The world's leading software company delivered better-than-expected quarterly results last night, but only because its latest operating system carried the company on its back.
Third-quarter revenue rose by 6% to hit a record $14.5 billion. Net income soared by 35% to $4.01 billion, but control your drooling over the 28% net profit margins. Mr. Softy has always been able to deliver a serious chunk of its revenue to the bottom line. Earnings of $0.45 a share easily beat Wall Street's $0.42 target. The report was enough to briefly send shares to new 52-week highs this morning, before they fell south.
"Windows 7 continues to be a growth engine, but we also saw strong growth in other areas, like Bing search, Xbox LIVE, and our emerging cloud services," CFO Peter Klein notes in yesterday's release, but he's being modest about the company's new operating system.
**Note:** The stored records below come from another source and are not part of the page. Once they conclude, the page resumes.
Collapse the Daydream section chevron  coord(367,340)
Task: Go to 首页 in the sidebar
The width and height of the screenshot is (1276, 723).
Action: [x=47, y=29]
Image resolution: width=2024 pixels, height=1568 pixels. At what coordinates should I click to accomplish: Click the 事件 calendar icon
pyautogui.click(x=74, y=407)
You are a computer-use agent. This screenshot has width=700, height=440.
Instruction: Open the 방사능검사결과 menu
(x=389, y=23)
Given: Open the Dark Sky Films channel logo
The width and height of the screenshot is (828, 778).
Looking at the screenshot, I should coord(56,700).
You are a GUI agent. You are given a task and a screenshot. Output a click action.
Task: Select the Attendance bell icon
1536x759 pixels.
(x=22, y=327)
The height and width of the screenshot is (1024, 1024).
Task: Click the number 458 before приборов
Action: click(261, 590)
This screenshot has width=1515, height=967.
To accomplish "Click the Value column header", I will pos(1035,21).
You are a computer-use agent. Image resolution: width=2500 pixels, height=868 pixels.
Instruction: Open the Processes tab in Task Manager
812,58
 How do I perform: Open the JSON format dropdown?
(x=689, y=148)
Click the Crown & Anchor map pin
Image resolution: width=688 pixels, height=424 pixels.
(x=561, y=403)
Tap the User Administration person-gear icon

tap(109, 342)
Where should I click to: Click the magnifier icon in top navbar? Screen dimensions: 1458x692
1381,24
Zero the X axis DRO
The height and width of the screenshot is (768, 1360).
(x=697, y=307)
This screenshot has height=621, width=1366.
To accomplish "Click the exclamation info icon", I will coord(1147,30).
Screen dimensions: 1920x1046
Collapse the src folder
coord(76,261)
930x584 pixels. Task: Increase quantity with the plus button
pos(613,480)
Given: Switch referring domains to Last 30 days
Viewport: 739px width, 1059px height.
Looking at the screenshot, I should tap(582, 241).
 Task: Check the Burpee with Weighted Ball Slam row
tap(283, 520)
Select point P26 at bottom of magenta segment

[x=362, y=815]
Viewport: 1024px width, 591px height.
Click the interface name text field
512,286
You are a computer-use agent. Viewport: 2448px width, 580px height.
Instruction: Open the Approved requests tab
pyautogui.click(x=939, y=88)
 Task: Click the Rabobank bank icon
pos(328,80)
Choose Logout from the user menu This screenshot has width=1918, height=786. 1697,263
Windows revenue soared by 28% during the period. In fact, the improvement in Windows-related revenue of $967 million is more than the $855 million in consolidated improvement on the top line. In other words, revenue would have taken a step back in a Windows-free world.
The rest of Microsoft was a mixed bag. The divisions led by server software and Xbox were generally flattish. The company's online arm rose nicely, but it bears pointing out that Microsoft continues to post operating deficits there. Bing is a hit, but operating losses for Microsoft's online division are actually widening.
The real sinker is Microsoft's business division. That should improve nicely once Microsoft releases its latest Office installment, but will it? Upgrading from Vista to Windows 7 -- or encouraging leapfroggers to go from XP to Windows 7 -- was an easy sell. But why will folks need the new Office suite? Older versions are perfectly fine. There are also a growing number of Web-based alternatives for free or nearly free. Why pay up for Office, when you can get Google (Nasdaq: GOOG ) Apps or Oracle's (Nasdaq: ORCL ) OpenOffice? Apple's (Nasdaq: AAPL ) iPad may finally be the Trojan horse that introduces its cheaper iWork suite to non-Mac users.
The better bet is that Windows 7 continues to be the gravy train. When PC chip rivals Intel (Nasdaq: INTC ) and AMD (NYSE: AMD ) posted better-than-expected quarterly results last week, it was easy to assume that Microsoft would show up strong with its new operating system. There are certainly threats to Windows 7 on the horizon, but it should be able to coast over the next few quarters as the economy improves and companies and consumers upgrade their systems.
The bigger question may be what Microsoft can do for an encore as cloud computing and open-source alternatives nibble at the giant. With $39.7 billion in cash and investments in the bank, Microsoft has the time and the means to figure it out.